If there is a formalism which minimally produces all the truths of
arithmetic, we have a mechanical method for producing an undecidable
sentence sentence for it, right? It is available to me and to the
person for whom the system is a proposed representation. And while it
may be physically impossible for him to decide or determine what
his/her undecidable sentence is and decide whether or not it's true, it
surely isn't logically impossible! What I can do, they can do, right?
That's what we mean by "logically possible" not "physically possible".
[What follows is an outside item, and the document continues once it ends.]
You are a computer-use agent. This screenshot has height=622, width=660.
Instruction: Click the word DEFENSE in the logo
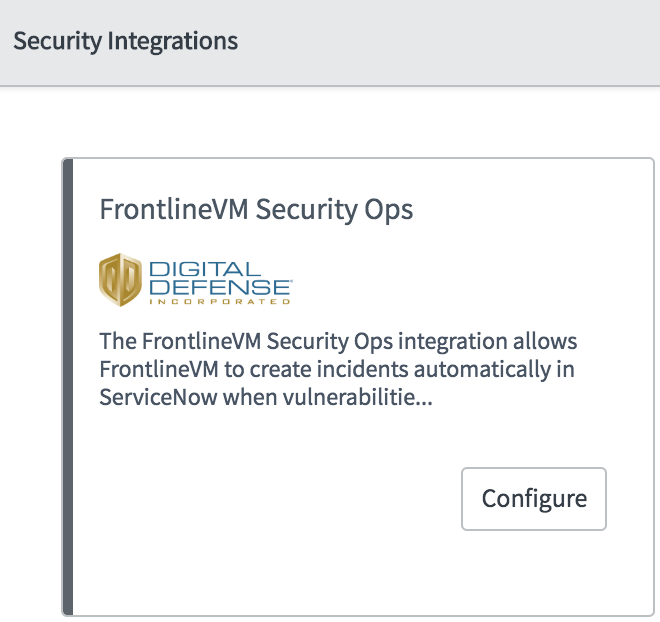tap(219, 285)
So the argument is as effective as Godel's argument is. It may be that
there is a system of mathematics which is so complex that it is
impossible (physically) for anyone to tell whether or not there is a
Godel-undecideable sentence for it. But this doesn't keep us from
believing that there is a Godel-undecideable sentence for it, right?
Let me put the question this way: If -someone- can decide the
undecidable sentence for a given formalism, then anyone can, logically
But all this is rehashing without detail the here unanswered replies to
objections of Lucas available in his excellent book "The Freedom of the
Will" and in other publications, mostly available online from his
An aside to praatika:
Saying an argument is ineffective don't make it so. One would have
to, I think, provide a definitive answer to the detailed arguments by
Lucas available in many places. I haven't seen any proposal that
you've done that somewhere or that it's been done here under our noses.
What I have seen are repetitions of objections that Lucas answered
twenty-some years ago.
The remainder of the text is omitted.